SIGBPS AOI: Process Mining Analytics

Track Chairs:

Xin Li (City Univerisy of Hong Kong)
G. Alan Wang (Virginia Tech)

Track Description:

Process mining and analytics, one of the emerging topics in Business Process Management (BPM), aims to help decision makers monitor, analyze, and visualize the execution of business process models based on process information extracted from information systems.

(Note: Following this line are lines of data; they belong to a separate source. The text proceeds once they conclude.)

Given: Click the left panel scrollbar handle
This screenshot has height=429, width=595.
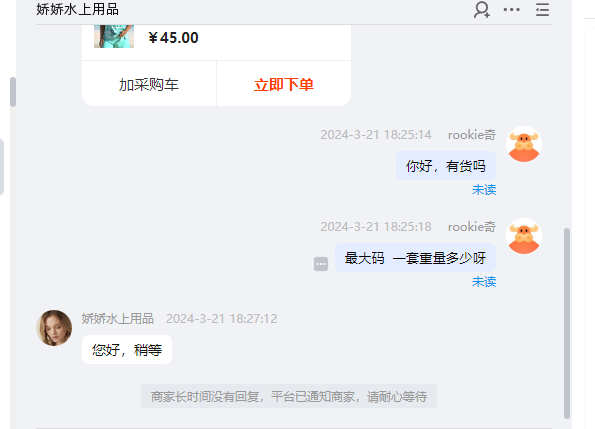Looking at the screenshot, I should point(13,92).
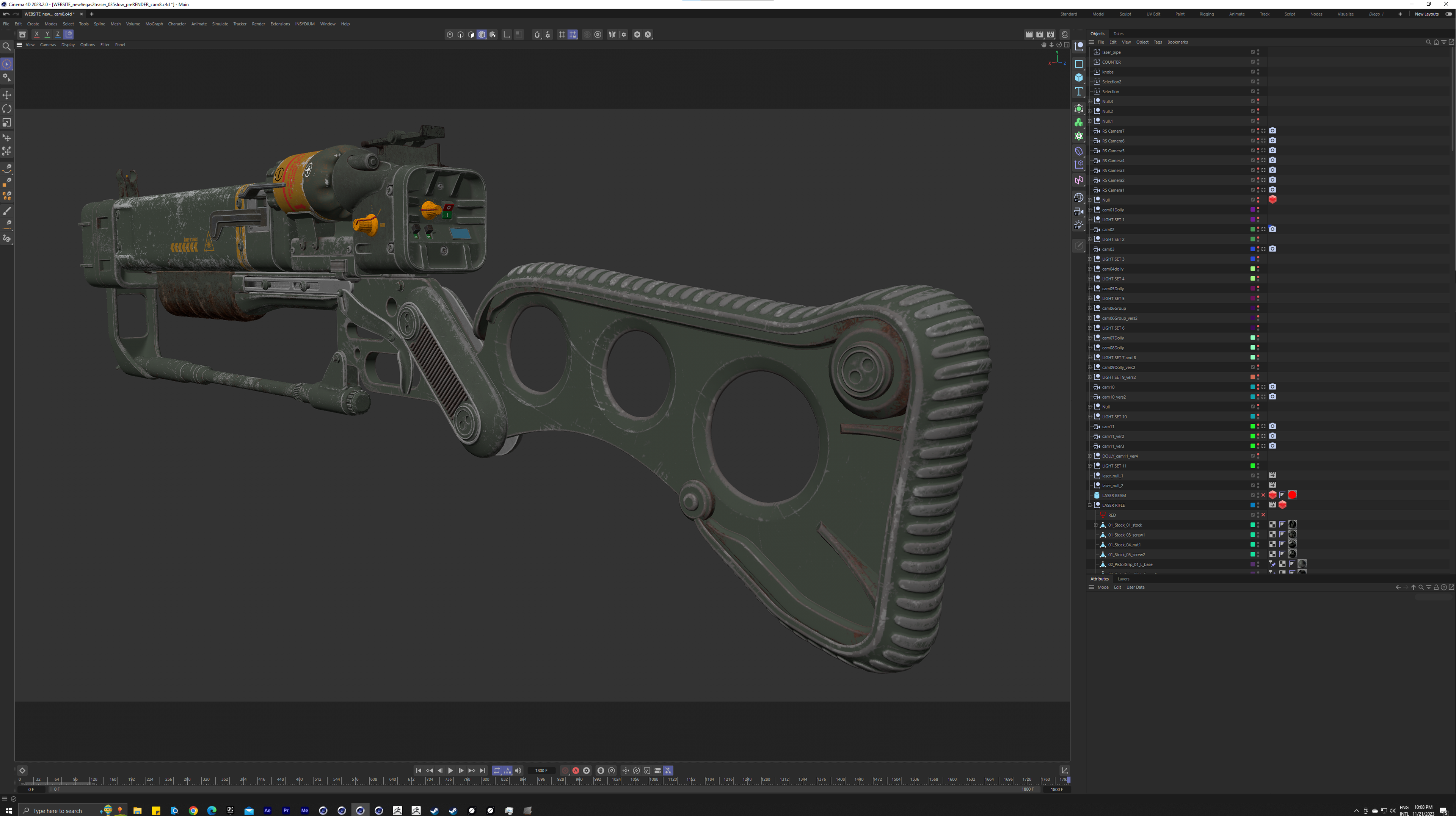Toggle the Z axis lock

point(58,34)
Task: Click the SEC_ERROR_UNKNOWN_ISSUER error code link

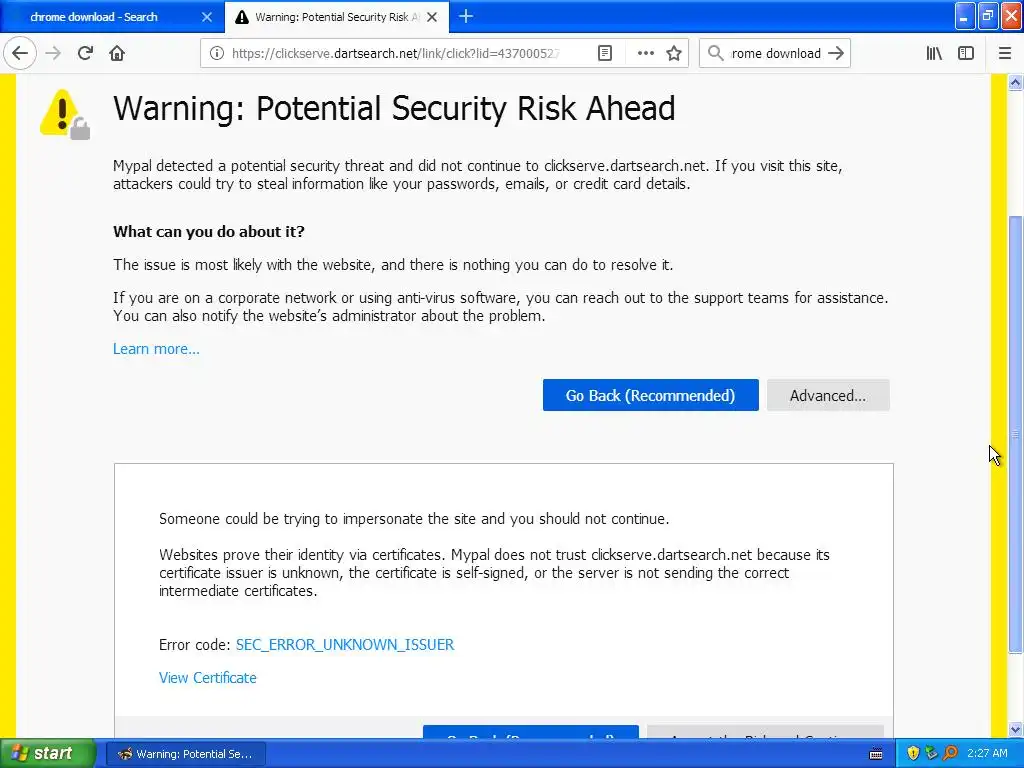Action: click(x=345, y=645)
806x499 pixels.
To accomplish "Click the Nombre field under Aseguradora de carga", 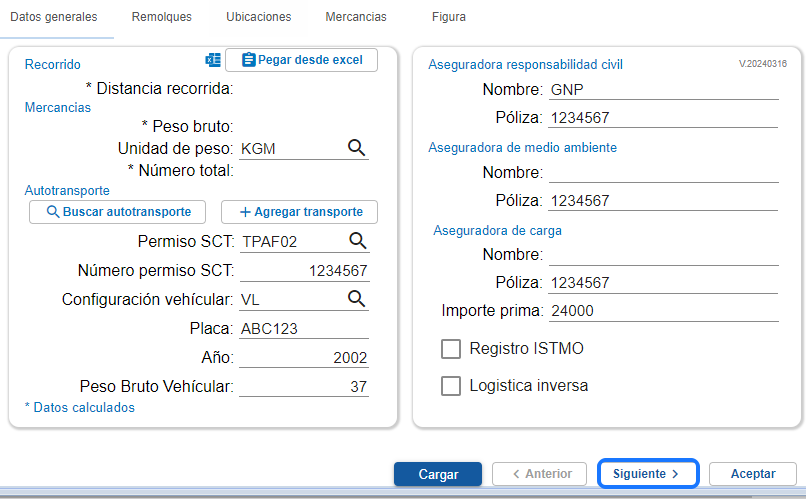I will [x=663, y=255].
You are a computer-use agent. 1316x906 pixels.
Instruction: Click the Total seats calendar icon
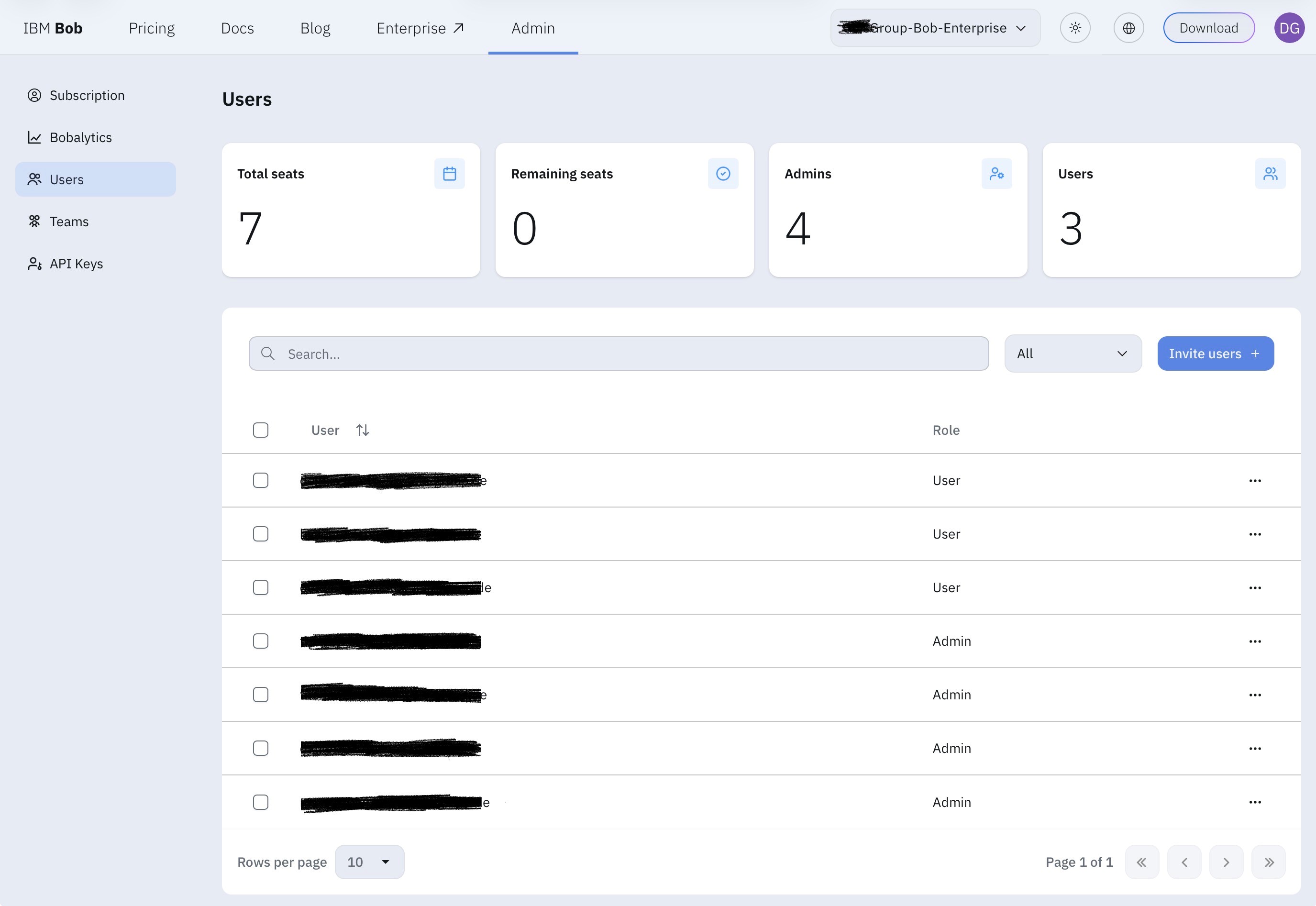449,174
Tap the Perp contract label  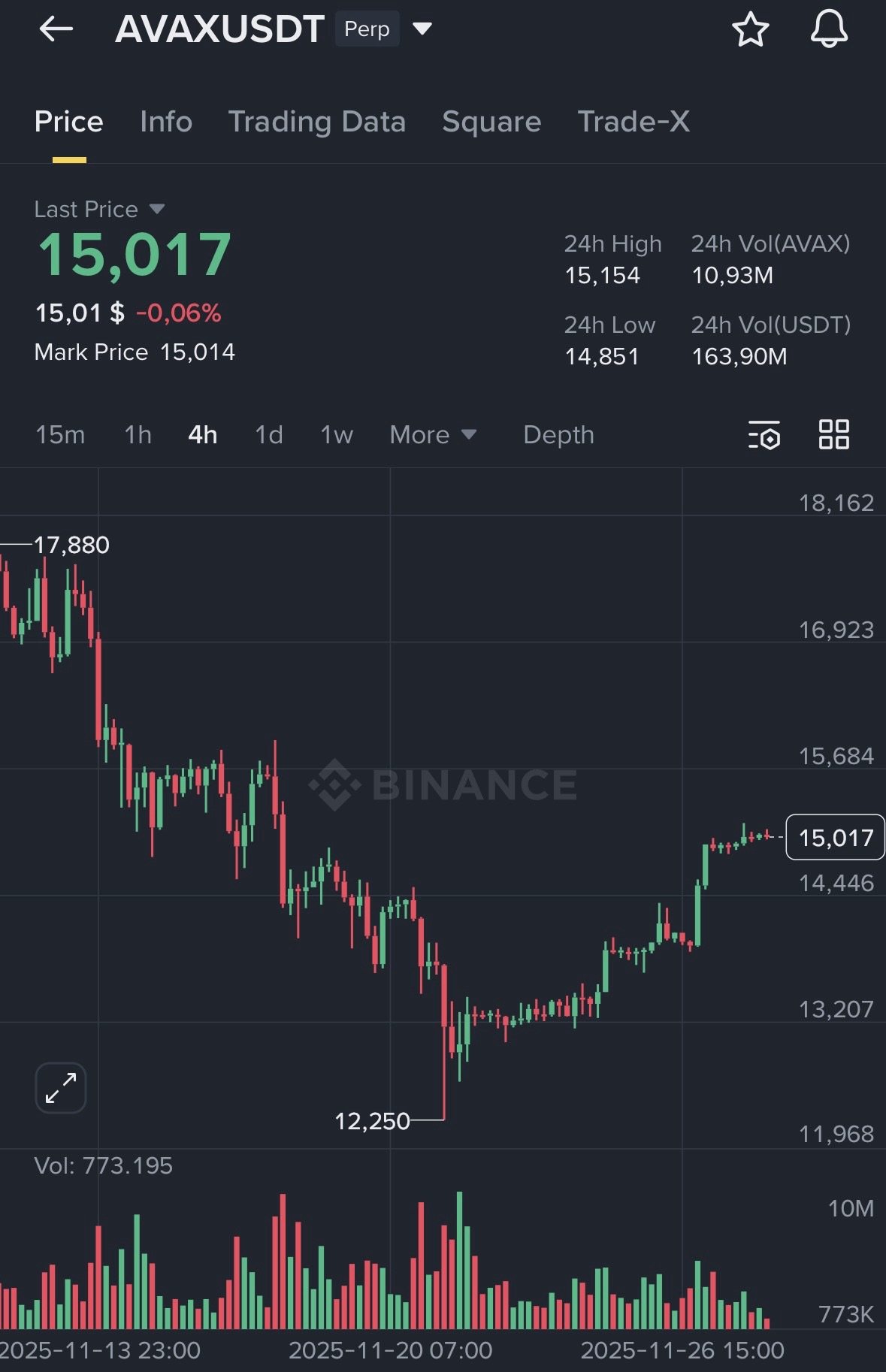[x=367, y=29]
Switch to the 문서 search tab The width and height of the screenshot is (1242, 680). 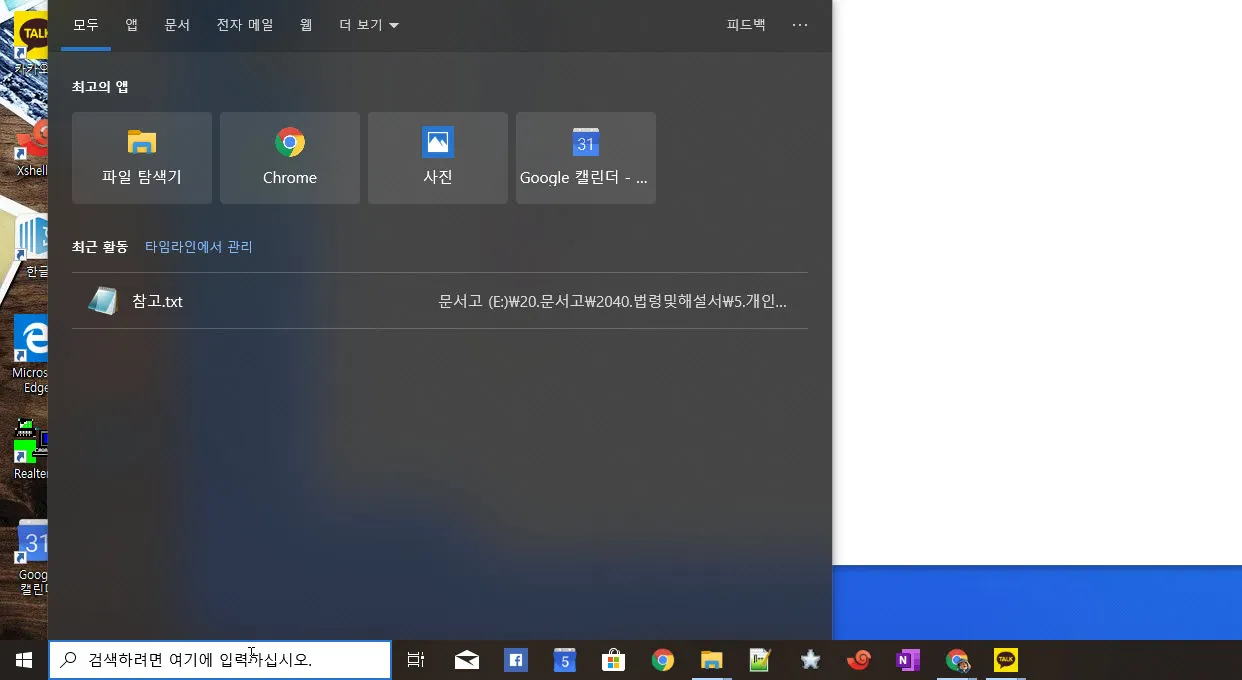177,25
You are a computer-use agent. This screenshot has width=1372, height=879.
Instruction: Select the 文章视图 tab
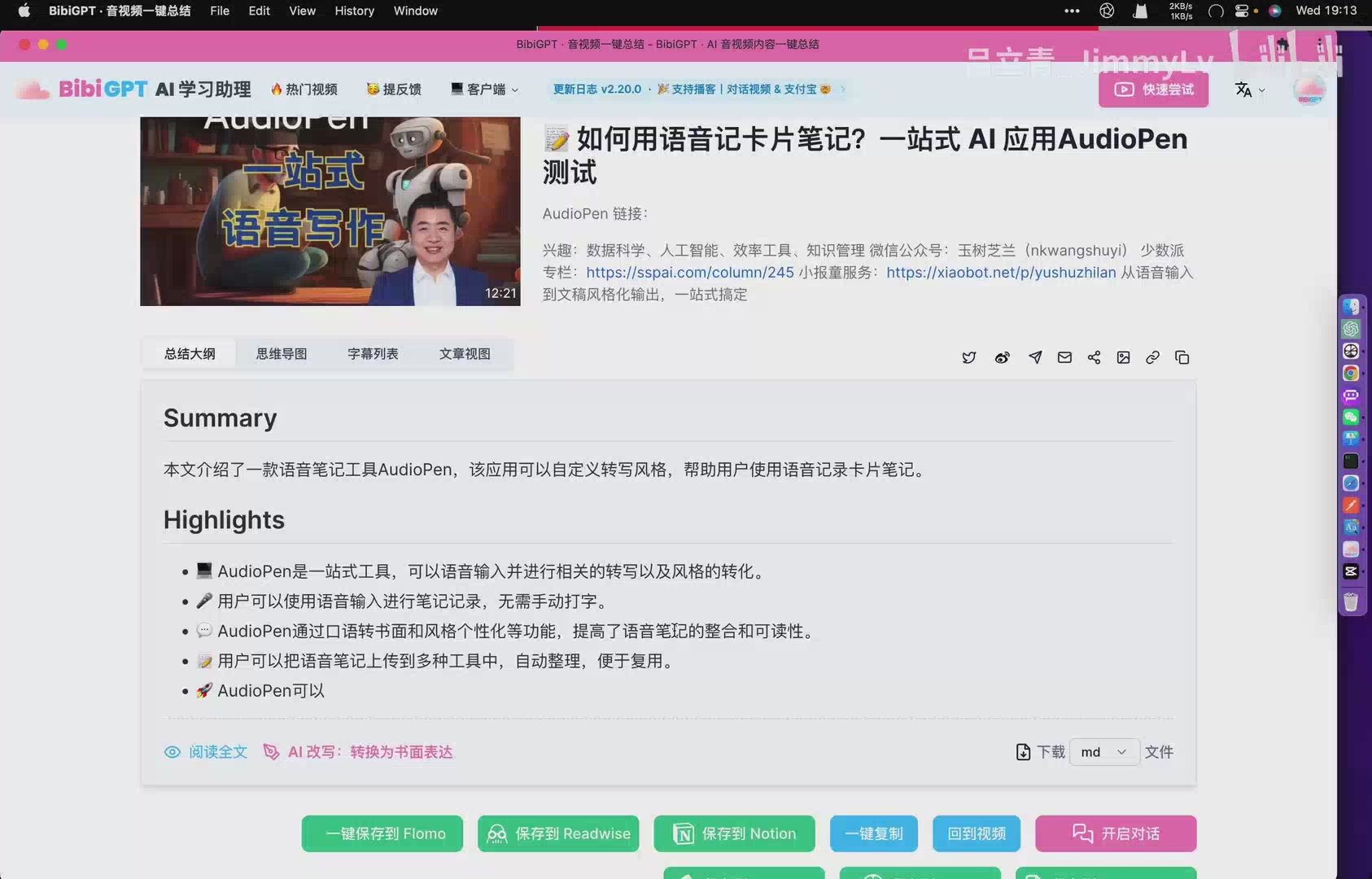coord(465,354)
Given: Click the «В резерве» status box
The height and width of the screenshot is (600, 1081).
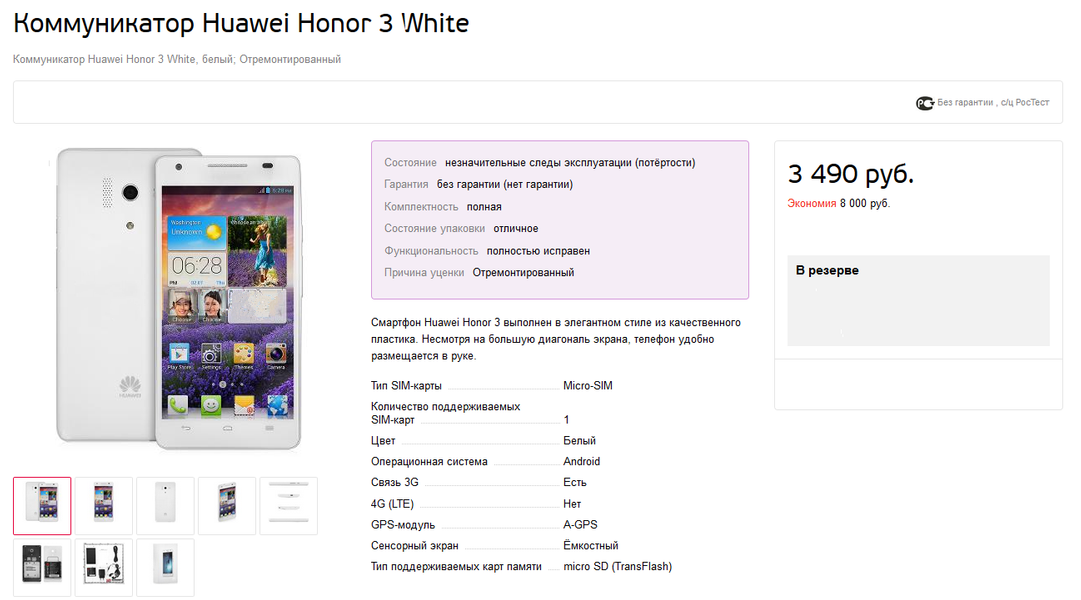Looking at the screenshot, I should (918, 300).
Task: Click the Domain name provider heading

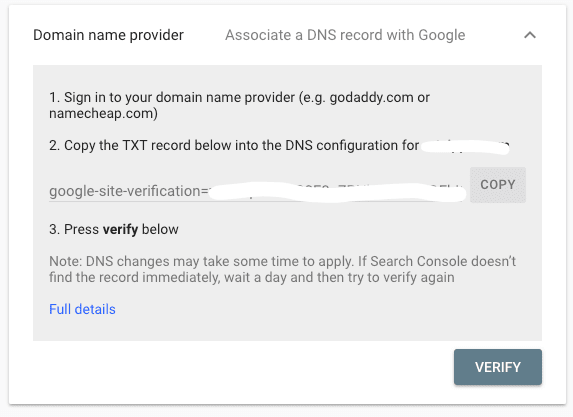Action: (108, 35)
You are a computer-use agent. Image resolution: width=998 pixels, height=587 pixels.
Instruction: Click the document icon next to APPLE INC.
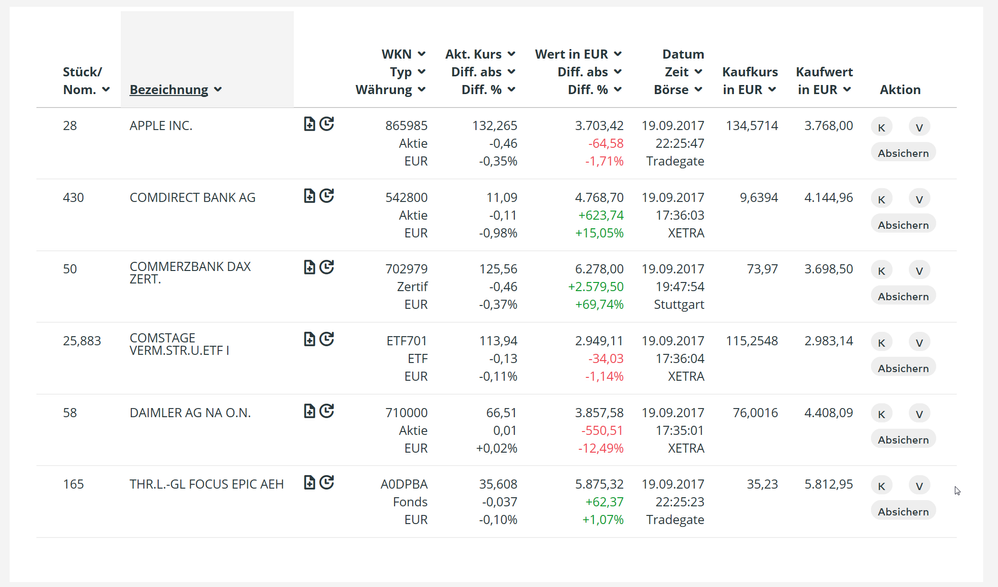309,124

Studies in this area include but not limited to: 
1) Process discovery (e.g., extracting process models from event logs); 
2) Frequent and essential process pattern mining from process instances; 
3) Conformance checking and deviation detection for process models;
4) Real-time monitoring and visualization of process execution; 
5) Process model validation and optimization; 
6) Social/organizational network mining in business processes; 
7) Process mining for knowledge management (e.g., information dissemination, knowledge transfer, e-learning). 
Process mining and analytics techniques can be applied to a wide range of applications, such as financial service, healthcare, human resource management, mobile applications, e-commerce, cloud computing, workflow management, and so forth. Theoretical research on the organization, culture, policy, architecture, computational complexity, and infrastructure issues in process mining and analytics will also be considered.

The goal of this group is to promote research and understanding of process mining and analytics. We welcome research that facilitates the synergy between BPM and automated analytic techniques including, but not limited to, data/text mining, network analysis, simulation, and visual analytics. It is our hope that academic researchers and industry practitioners could both benefit from this interest group.